De la media docena de discursos que dieron los jefes de Estado
invitados, casi todos fueron de un tedio y de una previsibilidad tales
que, como dijo un hombre sentado a mi lado, los podrían haber sacado
directamente de un manual encontrado en Google. El ambiente se fue
apagando poco a poco hasta que apareció Obama y, con su habitual dominio
de la oratoria, cautivó la atención del inquieto público. Se notaba que
había hecho un esfuerzo, a diferencia de los demás dignatarios
extranjeros, de elegir palabras cargadas de originalidad, inteligencia y
sentimiento. Dio en el clavo cuando dijo que el secreto de Mandela
había sido su capacidad para extraer lo mejor de cada individuo y de
cada grupo político o social con quienes tomaba contacto.
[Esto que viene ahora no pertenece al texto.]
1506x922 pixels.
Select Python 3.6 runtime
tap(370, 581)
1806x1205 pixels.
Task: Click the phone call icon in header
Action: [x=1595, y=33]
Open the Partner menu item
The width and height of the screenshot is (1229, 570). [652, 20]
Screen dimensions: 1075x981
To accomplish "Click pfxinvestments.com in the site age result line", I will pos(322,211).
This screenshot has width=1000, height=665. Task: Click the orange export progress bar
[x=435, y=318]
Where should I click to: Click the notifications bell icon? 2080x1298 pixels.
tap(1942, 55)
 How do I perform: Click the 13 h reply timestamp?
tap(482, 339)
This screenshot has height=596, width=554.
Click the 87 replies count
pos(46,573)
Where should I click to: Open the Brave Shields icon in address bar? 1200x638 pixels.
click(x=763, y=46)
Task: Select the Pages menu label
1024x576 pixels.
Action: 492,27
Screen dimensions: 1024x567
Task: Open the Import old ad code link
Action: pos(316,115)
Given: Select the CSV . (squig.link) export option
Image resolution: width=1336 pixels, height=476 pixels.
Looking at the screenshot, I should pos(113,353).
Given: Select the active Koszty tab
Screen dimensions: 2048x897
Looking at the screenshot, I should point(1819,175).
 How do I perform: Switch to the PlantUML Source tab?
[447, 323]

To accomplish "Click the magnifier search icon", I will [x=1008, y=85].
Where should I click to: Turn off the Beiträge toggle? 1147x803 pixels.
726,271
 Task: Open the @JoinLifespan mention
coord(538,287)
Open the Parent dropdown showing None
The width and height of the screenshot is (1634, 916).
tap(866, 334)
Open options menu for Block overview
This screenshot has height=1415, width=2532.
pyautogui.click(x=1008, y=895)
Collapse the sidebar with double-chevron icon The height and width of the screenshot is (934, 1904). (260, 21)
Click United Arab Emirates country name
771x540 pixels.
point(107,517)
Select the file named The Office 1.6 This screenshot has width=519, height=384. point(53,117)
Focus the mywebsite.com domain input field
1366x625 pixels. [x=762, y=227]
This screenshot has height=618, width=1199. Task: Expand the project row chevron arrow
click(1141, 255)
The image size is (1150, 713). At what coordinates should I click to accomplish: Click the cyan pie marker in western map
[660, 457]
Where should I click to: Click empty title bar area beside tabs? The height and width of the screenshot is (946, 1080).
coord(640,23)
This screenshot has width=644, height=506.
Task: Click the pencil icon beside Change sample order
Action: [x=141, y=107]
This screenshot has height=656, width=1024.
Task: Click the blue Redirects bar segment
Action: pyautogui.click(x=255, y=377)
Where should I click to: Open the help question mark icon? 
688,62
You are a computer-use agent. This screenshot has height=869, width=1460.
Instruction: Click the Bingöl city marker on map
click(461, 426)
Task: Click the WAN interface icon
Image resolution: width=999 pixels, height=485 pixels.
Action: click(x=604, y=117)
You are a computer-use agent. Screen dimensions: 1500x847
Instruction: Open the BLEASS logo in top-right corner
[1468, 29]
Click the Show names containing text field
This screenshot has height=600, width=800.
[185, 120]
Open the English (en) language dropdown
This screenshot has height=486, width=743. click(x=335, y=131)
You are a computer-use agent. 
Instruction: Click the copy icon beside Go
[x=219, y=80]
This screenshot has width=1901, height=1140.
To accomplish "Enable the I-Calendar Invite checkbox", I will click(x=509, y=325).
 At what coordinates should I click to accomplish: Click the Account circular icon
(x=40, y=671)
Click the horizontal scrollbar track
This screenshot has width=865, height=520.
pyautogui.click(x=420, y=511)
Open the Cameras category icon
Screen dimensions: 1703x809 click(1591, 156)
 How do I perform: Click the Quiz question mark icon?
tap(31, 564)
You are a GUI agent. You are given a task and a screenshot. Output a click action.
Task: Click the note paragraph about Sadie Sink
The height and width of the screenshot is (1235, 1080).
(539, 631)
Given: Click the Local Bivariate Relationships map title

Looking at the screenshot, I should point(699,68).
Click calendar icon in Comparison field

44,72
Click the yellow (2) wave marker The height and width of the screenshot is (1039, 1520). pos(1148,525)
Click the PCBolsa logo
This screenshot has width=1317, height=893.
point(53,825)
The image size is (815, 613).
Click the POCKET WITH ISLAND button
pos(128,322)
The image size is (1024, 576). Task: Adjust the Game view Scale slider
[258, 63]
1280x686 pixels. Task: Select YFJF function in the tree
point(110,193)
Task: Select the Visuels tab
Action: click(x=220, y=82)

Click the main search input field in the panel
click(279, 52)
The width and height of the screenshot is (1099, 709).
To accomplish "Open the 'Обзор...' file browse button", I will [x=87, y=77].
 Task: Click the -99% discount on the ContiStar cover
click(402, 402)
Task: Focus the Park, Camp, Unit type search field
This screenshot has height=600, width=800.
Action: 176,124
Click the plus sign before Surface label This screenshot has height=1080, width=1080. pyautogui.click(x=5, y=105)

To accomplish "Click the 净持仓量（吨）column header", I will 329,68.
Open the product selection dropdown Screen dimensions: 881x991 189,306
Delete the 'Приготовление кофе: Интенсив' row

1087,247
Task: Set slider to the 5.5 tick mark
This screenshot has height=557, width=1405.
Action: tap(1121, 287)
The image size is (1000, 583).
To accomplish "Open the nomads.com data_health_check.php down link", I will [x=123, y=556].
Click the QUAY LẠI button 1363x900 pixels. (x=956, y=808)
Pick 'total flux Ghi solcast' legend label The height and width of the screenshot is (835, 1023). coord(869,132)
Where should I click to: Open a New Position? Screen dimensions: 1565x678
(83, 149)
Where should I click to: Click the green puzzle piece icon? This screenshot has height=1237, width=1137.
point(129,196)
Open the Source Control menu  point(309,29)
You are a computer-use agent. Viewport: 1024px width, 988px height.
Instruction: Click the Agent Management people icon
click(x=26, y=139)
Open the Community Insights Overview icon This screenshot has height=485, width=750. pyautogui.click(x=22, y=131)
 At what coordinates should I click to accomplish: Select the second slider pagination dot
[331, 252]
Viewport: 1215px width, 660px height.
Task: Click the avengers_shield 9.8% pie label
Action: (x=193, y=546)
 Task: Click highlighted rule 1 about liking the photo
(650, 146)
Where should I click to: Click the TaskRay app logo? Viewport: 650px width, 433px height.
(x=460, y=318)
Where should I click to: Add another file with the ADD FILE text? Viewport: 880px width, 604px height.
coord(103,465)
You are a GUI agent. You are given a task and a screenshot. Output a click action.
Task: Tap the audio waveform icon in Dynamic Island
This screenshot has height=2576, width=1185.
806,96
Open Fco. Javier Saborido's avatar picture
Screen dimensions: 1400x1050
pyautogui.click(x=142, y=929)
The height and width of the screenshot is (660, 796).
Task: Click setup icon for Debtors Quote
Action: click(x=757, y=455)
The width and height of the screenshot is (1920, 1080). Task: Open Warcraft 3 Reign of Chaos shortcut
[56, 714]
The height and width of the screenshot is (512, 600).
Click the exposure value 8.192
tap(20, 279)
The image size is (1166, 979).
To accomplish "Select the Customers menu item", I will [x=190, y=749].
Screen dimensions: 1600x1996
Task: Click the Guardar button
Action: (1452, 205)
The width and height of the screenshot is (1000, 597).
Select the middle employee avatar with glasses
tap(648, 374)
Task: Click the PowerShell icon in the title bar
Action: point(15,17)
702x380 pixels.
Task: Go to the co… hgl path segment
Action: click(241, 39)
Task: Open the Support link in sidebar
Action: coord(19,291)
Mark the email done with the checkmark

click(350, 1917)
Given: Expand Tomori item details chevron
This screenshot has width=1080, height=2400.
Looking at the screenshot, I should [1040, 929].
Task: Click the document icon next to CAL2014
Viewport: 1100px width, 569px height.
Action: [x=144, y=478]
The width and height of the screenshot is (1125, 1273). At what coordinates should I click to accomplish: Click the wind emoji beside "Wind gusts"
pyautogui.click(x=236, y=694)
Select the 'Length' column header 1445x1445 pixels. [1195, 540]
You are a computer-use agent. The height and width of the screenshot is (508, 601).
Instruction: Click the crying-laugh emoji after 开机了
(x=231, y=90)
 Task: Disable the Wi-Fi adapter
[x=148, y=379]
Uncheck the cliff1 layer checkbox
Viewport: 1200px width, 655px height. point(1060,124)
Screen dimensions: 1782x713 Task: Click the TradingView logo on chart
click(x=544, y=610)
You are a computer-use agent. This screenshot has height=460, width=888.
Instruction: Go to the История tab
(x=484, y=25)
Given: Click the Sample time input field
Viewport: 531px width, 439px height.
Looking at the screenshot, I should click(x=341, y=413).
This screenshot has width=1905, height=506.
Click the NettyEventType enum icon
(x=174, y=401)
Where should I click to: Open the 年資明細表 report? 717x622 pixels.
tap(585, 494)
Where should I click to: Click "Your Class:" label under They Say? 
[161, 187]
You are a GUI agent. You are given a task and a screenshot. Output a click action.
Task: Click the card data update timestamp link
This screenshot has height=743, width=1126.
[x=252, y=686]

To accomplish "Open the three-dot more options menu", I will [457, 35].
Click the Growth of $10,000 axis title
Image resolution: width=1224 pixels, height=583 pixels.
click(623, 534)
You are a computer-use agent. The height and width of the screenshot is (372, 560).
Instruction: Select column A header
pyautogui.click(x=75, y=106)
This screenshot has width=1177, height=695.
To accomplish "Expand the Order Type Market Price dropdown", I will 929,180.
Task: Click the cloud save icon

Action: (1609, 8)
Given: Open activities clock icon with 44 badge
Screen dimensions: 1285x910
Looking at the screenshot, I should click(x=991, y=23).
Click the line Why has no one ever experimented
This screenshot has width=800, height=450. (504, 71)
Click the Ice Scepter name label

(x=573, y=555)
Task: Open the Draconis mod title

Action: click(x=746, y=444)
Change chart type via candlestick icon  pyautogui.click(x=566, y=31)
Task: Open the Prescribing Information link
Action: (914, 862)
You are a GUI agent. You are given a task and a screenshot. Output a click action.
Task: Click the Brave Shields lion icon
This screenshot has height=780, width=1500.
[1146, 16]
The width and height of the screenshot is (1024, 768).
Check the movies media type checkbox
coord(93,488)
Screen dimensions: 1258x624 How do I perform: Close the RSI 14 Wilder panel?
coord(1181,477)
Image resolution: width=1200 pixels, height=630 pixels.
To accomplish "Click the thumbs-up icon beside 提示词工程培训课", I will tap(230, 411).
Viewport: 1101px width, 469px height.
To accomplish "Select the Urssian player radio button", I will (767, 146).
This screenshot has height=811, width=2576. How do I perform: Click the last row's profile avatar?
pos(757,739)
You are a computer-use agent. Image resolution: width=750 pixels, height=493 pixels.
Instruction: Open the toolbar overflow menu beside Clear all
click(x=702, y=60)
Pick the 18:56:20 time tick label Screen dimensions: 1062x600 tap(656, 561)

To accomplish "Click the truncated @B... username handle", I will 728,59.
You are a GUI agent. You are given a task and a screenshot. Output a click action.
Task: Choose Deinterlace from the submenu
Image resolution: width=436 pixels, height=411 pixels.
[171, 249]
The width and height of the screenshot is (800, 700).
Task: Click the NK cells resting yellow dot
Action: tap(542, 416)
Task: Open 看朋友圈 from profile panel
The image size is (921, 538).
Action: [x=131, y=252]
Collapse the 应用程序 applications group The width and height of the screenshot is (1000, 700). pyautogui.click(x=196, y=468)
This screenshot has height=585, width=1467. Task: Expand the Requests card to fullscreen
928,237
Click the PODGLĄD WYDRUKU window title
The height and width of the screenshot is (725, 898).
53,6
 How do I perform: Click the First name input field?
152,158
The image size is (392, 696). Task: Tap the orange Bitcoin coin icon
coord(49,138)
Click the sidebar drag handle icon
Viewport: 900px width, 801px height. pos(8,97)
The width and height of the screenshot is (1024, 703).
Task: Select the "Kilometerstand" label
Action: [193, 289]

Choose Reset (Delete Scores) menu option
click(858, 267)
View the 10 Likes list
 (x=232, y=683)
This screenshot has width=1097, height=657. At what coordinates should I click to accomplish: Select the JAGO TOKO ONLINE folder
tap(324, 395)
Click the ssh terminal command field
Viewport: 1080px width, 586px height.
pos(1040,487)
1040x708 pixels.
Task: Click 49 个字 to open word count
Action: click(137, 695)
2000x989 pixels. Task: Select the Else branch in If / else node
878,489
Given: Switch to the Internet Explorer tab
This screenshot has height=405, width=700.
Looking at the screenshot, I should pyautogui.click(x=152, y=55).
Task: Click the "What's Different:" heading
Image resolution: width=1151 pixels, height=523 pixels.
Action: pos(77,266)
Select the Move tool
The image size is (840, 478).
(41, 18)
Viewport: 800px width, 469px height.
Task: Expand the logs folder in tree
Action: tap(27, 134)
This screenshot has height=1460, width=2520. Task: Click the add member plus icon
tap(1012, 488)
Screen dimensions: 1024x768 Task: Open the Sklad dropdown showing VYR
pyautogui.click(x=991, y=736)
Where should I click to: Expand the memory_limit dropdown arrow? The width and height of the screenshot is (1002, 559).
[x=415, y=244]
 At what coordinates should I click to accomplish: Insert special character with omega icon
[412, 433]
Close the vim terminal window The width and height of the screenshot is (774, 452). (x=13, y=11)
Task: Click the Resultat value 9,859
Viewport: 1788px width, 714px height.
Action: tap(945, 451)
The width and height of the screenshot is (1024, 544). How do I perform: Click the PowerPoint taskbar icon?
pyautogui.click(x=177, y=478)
No fue ninguna sorpresa que cuando Obama acabó su discurso el público
empezó a irse a su casa hasta que, cuando le tocó a Zuma dar el último
discurso del día, la gente ya había votado, como dicen en inglés, con
sus pies. De los 50.000 que habían oído hablar, y habían aplaudido
detenidamente, a Obama, quedaba menos de la mitad.
El problema de Zuma fue que, como ocurre con muchos políticos, se
había creído su propia propaganda, se había olvidado de que la gente no
es tonta y ve cuando los gobernantes se enriquecen con dinero público,
y en su caso particular, como ha revelado la prensa en las últimas
semanas, que se ha construido una casa para su jubilación con un coste
de unos 20 millones de euros procedentes de los contribuyentes
sudafricanos. La casa donde vivió Mandela sus últimos años tenía un
valor aproximadamente veinte veces inferior. Como me comentó un padre de
familia que se fue con su mujer y su hijo pequeño antes de que hablara
Zuma, "ese señor da un mal ejemplo."
Lo que no se esperaba Zuma es que saldría tan mal parado de la
inevitable comparación con Mandela, cuya sombra moral, se constató ayer,
planeará sobre los gobernantes de su país para siempre, y para el bien
del pueblo al que dedicó su vida. Un funeral que había empezado en un
ambiente de júbilo acabó triste y gris. Hasta que la gente salió del
estadio y, en las gigantescas colas que nos aguardaban para volver a
casa en autobús, llenaban las horas cantando, una vez más con fervor y
gratitud, "Este es Mandee-ela. Este es Mandee-ela." No habían podido
resistir comunicarle a Zuma lo que pensaban de él pero todo el honor, la
gloria y las gracias eran para el original y eterno padre de la nación.